- The paper introduces a novel embodied referential game where agents use joint actuation to communicate, enabling zero-shot coordination without prior interaction.
- The methodology employs energy-based regularization coupled with a Zipf distribution over intents to minimize energy costs and structure non-symbolic communication.
- Experiments demonstrate that providing latent energy values to observer models boosts coordination, though challenges persist in high-dimensional action spaces and large intent sets.
Exploring Zero-Shot Emergent Communication in Embodied Multi-Agent Populations
Introduction
The paper presents an exploration into the emergent communication within embodied multi-agent systems using a non-symbolic communication channel. This communication is facilitated by the actuation of joints in a 3D environment as opposed to traditional symbolic channels. The study focuses on zero-shot (ZS) coordination, where agents, without prior interaction, must communicate effectively. The realistic assumptions incorporated include a non-uniform distribution of communicative intents and an energy cost associated with physical actuation, crucial for developing communication protocols that can generalize to interactions with novel partners.
Methodology
The authors develop an embodied referential game where agents communicate intents through multi-step joint actuation in a simulated 3D world.
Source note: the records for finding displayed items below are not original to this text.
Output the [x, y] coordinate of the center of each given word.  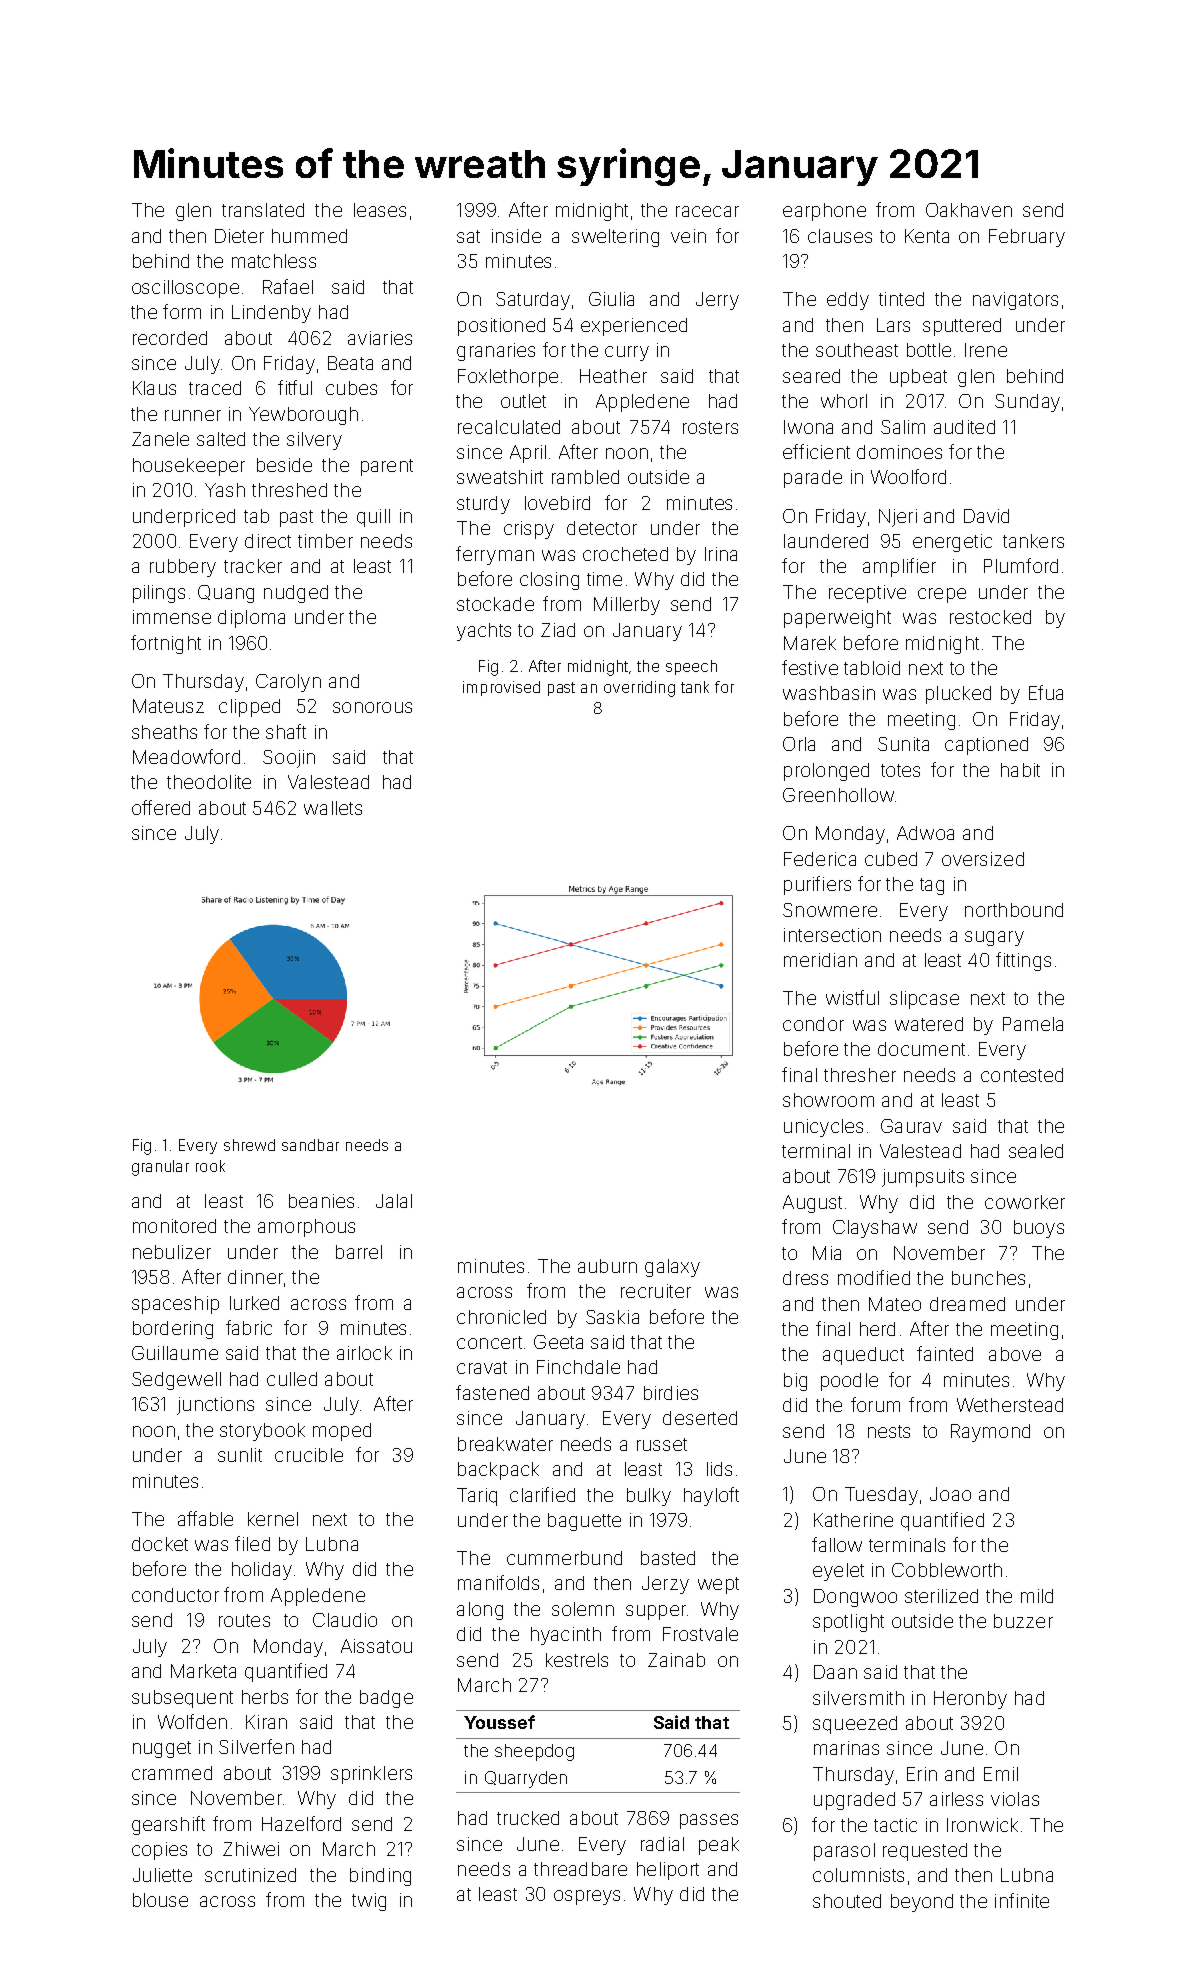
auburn [607, 1266]
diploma [251, 619]
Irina [721, 554]
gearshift [168, 1825]
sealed [1036, 1151]
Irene [986, 350]
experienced [634, 327]
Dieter [239, 236]
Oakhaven [969, 210]
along [480, 1611]
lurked [254, 1303]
The embodied communication is modeled as a decentralized partially observable Markov Decision Process (POMDP), assessed under centralized training regimes and focused on maximizing communicative success.
Induction of Implicit Structure
For fostering protocol generalization, the study proposes an energy-based regularization coupled with a Zipf distribution over intents. This aims to minimize energy exertion, prioritizing frequent intents with low-energy trajectories—a mechanism speculated to enable ZS coordination by ordering intents inversely to energy exertion.

Figure 1: Outcomes of employing a Zipf distribution alongside energy-based regularization, highlighting distinct communication protocols.
Evaluation and Training
The authors evaluate the efficacy of emergent communication using third-party observers that train on a subset of agents and test on previously unseen partner groups. Additionally, a curriculum-based approach pre-trains agents to minimize energy across intents, hypothesizing that this initial uniform energy minimization aids the optimization algorithm in later training phases.
Experiments and Results
Experiments demonstrated that introducing an implicit energy-based latent structure enhances ZS coordination yet remains computationally challenging. The inherent complexity arises from navigating high-dimensional action spaces, a process exacerbated by the need to strictly order energy values for intents.

Figure 2: Continuous trajectory generated by agents showing distinct motions for varying intents.
Further investigations underscore that ZS coordination is significantly boosted when latent energy values are provided to the observer model. However, in larger intent sets, complexities amplify due to increased combinations of energy-intent orderings, leading to diminished performance without curriculum-assisted standardization.
Conclusions
This study opens pathways for further explorations into continuous actuation-based communication in embodied agents, highlighting ZS coordination potentials and limitations. Future work involves refining curriculum strategies and optimization methods to better align agent behaviors and facilitate robust protocol generalization.
The implications are substantial for areas such as social robotics and human-robot interaction where non-verbal communication channels could be pivotal. Enhanced ZS coordination might allow robots to seamlessly integrate and operate in human-centric environments without exhaustive retraining.